Starting beam-sync; current head: <BlockHeader #4 4c71d77b>
Getting a second node to catch up¶
We’re almost there, what’s left to do is to open up another terminal to spin up a second node while our first node is also running.
Considering that we are running both of these Trinity nodes on the same host computer we have to take care that:
- We choose a different
trinity-root-dir
for the second node - We run the second node on a different network port.

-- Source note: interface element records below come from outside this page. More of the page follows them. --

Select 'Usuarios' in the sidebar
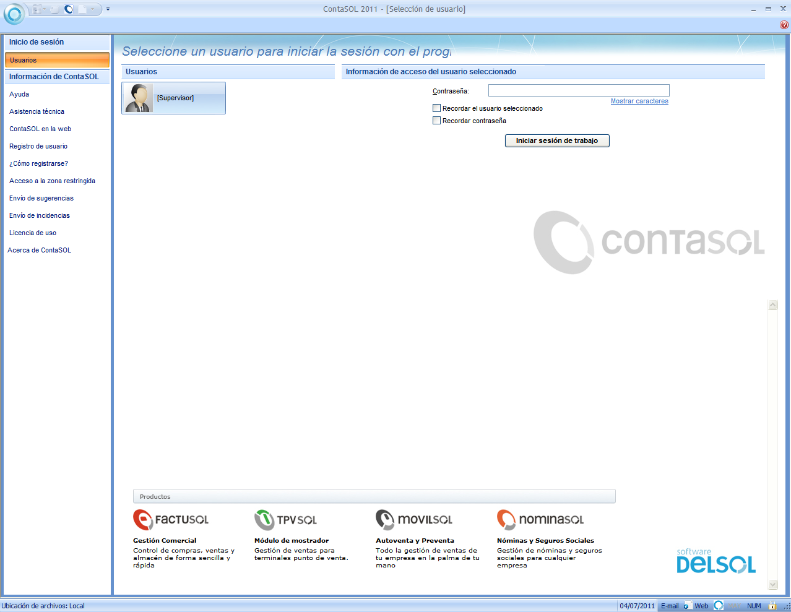The image size is (791, 612). point(56,60)
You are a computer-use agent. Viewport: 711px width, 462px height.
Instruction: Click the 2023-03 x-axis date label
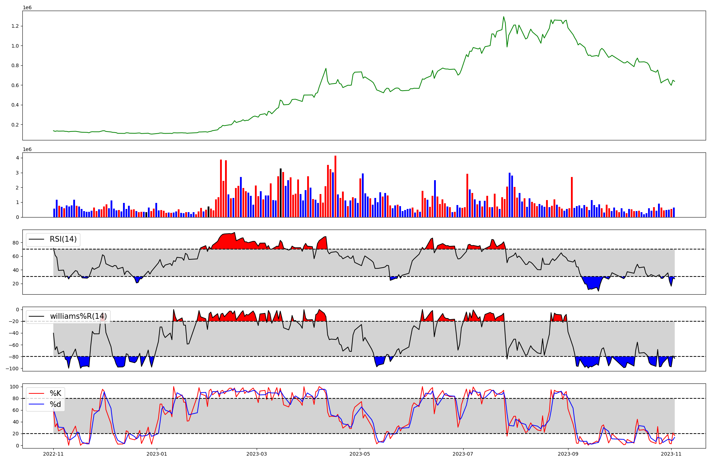click(257, 454)
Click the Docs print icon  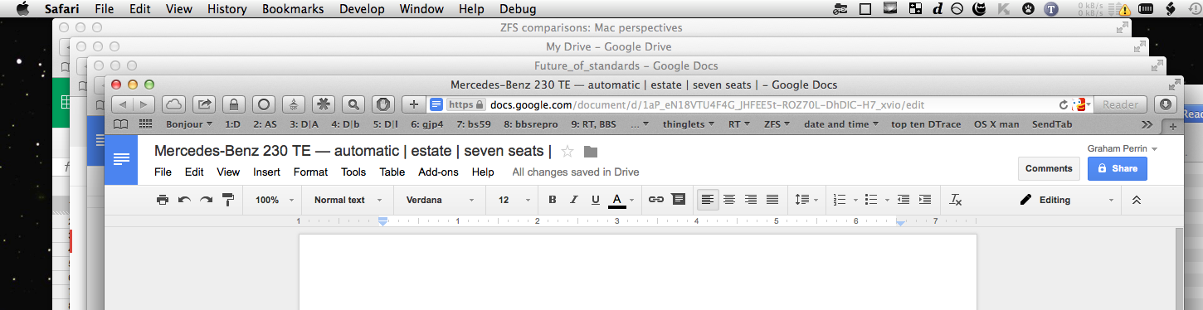[163, 200]
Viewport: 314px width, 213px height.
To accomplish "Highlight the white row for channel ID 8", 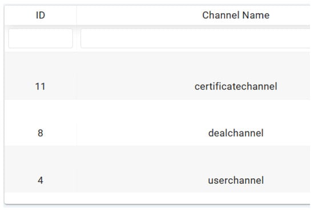I will pos(157,123).

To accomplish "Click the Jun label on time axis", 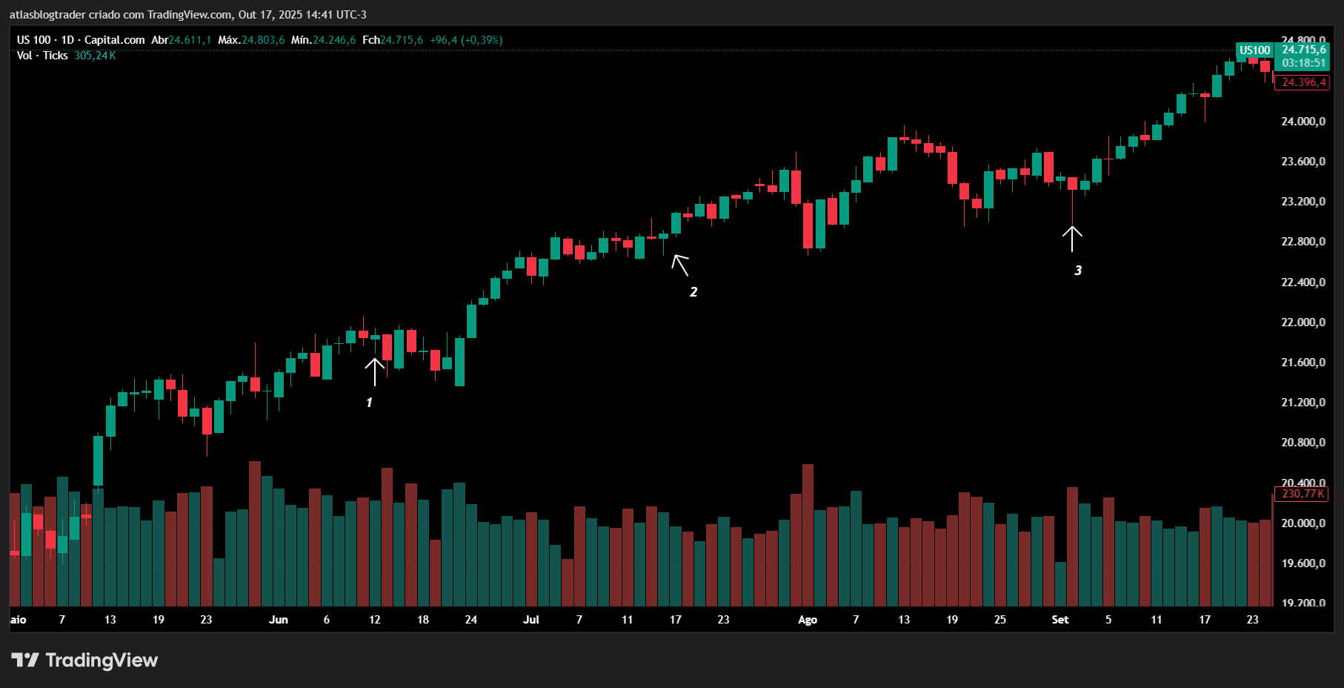I will [x=279, y=620].
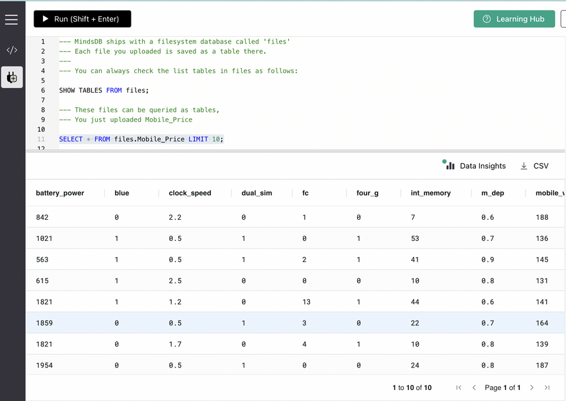
Task: Download the results as CSV
Action: [534, 166]
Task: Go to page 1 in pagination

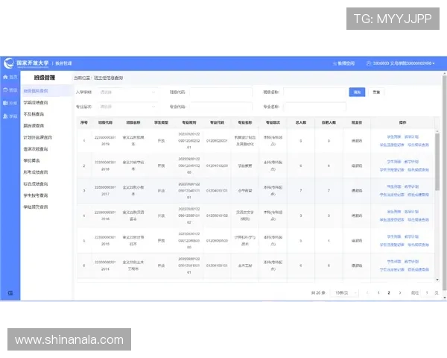Action: 378,293
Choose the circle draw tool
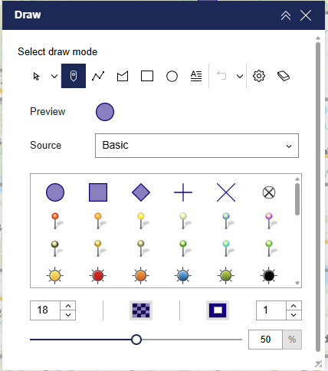The height and width of the screenshot is (371, 328). coord(172,76)
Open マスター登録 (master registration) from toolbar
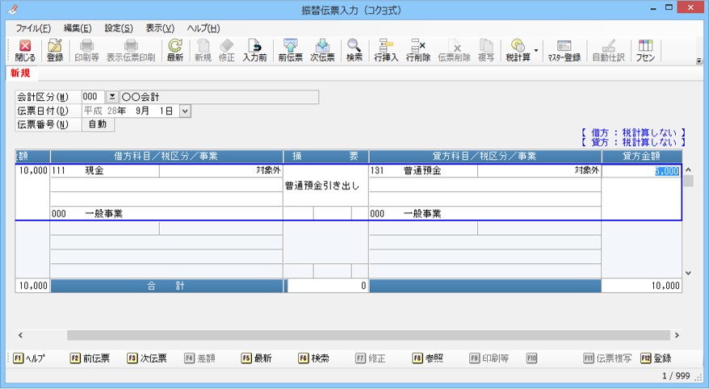The height and width of the screenshot is (389, 709). pos(564,51)
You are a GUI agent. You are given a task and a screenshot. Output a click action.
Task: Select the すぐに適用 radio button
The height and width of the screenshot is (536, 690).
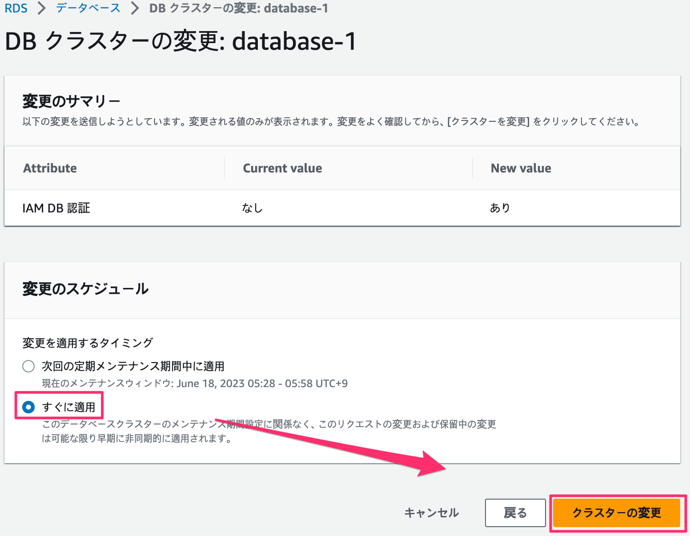(28, 406)
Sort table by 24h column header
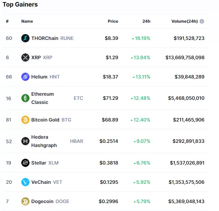 pyautogui.click(x=146, y=21)
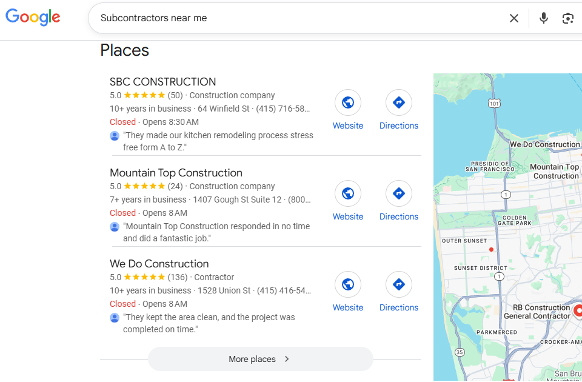Click Mountain Top Construction map label
Screen dimensions: 582x382
(x=555, y=172)
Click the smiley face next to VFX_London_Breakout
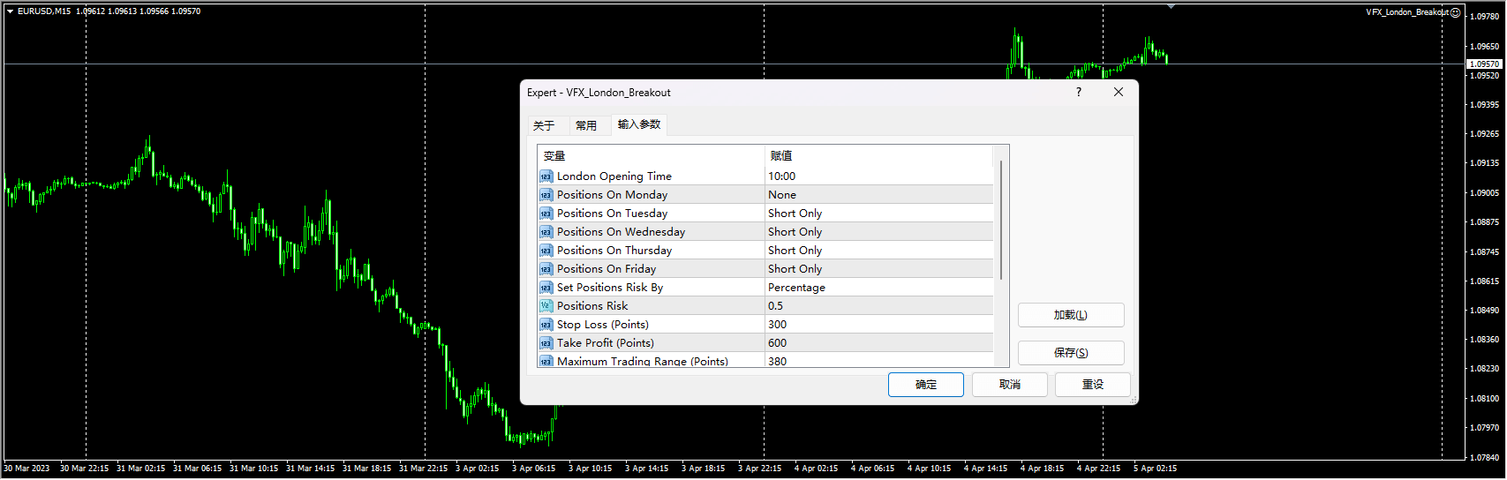1507x480 pixels. pyautogui.click(x=1455, y=12)
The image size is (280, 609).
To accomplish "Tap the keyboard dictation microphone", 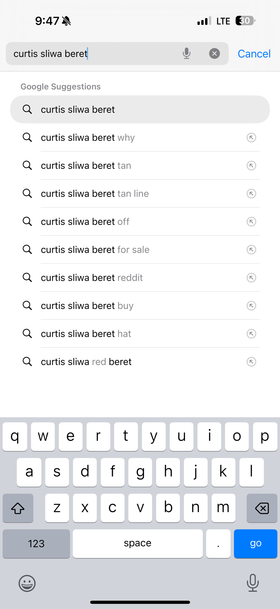I will pos(253,583).
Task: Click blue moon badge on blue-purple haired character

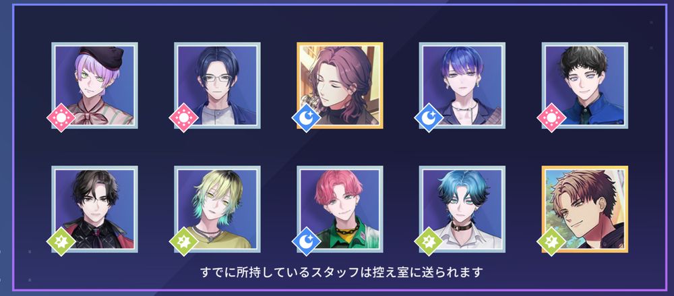Action: coord(429,117)
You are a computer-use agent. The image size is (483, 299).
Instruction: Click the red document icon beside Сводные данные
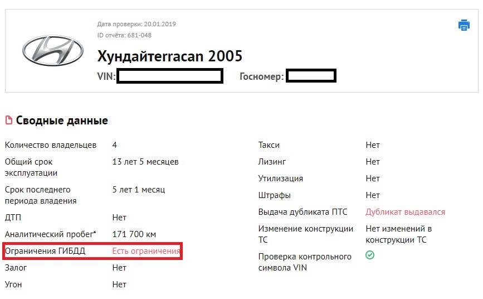[8, 120]
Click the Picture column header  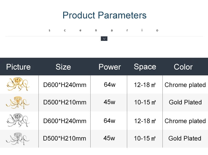18,67
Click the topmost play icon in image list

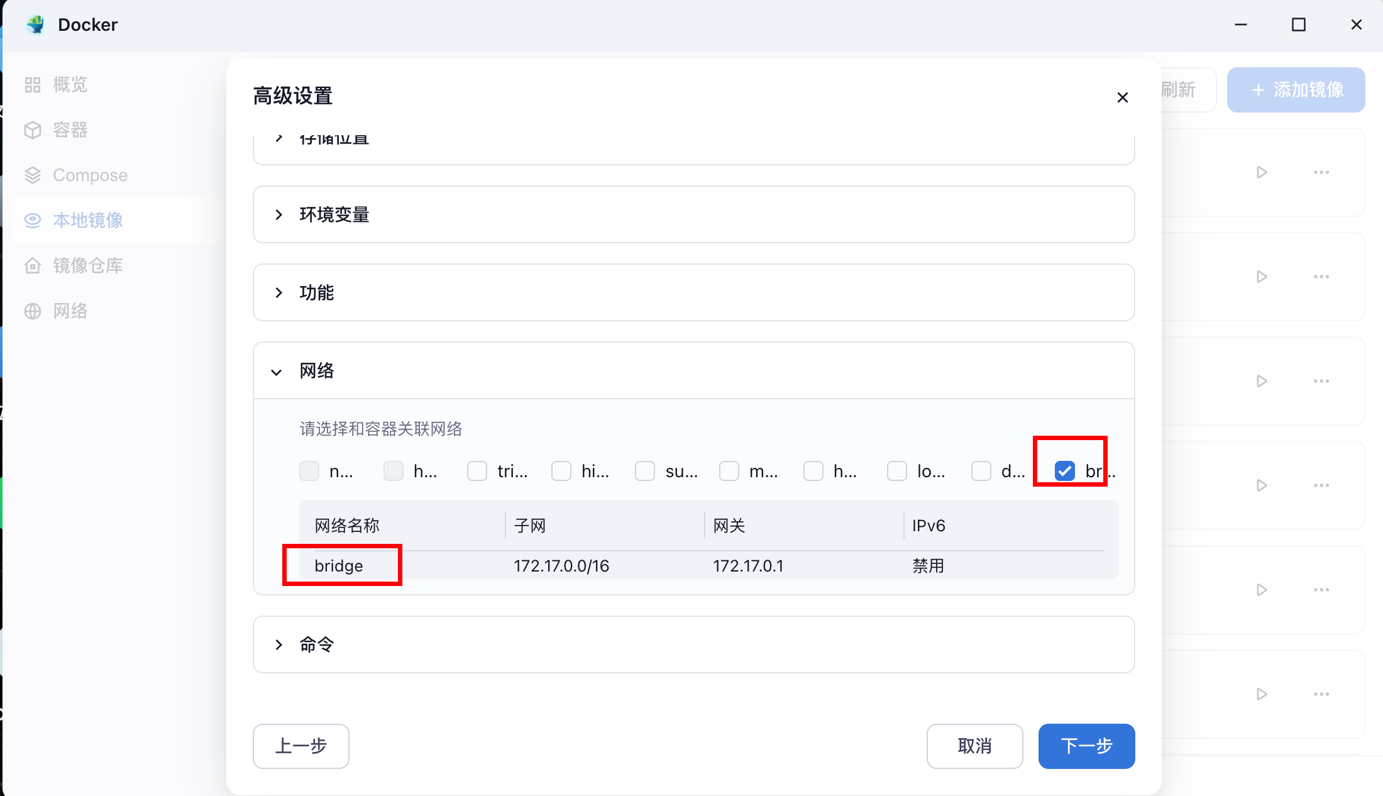[1261, 172]

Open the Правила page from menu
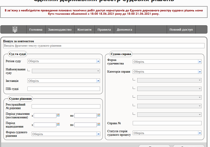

Also without bootnodes and our super tiny network of just two nodes, we can not expect both nodes
to find each other so we have to use the enode
URI from the first node and feed it to
our second node via the --preferred-node
flag.
With that in mind, let’s go:
trinity --genesis /tmp/devnet.json --trinity-root-dir /tmp/node2 --data-dir /tmp/node2/devnet --network-id 4711 --port 30305 --preferred-node enode://f07d2459f82148d11a033c00353a0efb798ef585da9cade0d7196160a5c5b55e6c7efd95288df083b4f417a36f9f6189b4b2e5ade0f456ce131c701f78f64a41@0.0.0.0:30303
Voila! Here we go.
Starting beam-sync; current head: <BlockHeader #0 065fd78e>
...
Finished beam-sync; previous head: <BlockHeader #0 065fd78e>, current head: <BlockHeader #4 4c71d77b>
Missing state for current head <BlockHeader #4 4c71d77b>, downloading it
Starting state sync for root hash 0xd548c6d3b14d0549bf1aeaa413769f5877c72c3e88b5c82f916a6c3b2f955daa
Notice, how the second node starts off from the same genesis as our first node and then quickly catches up to the blocks that we had manually mined before.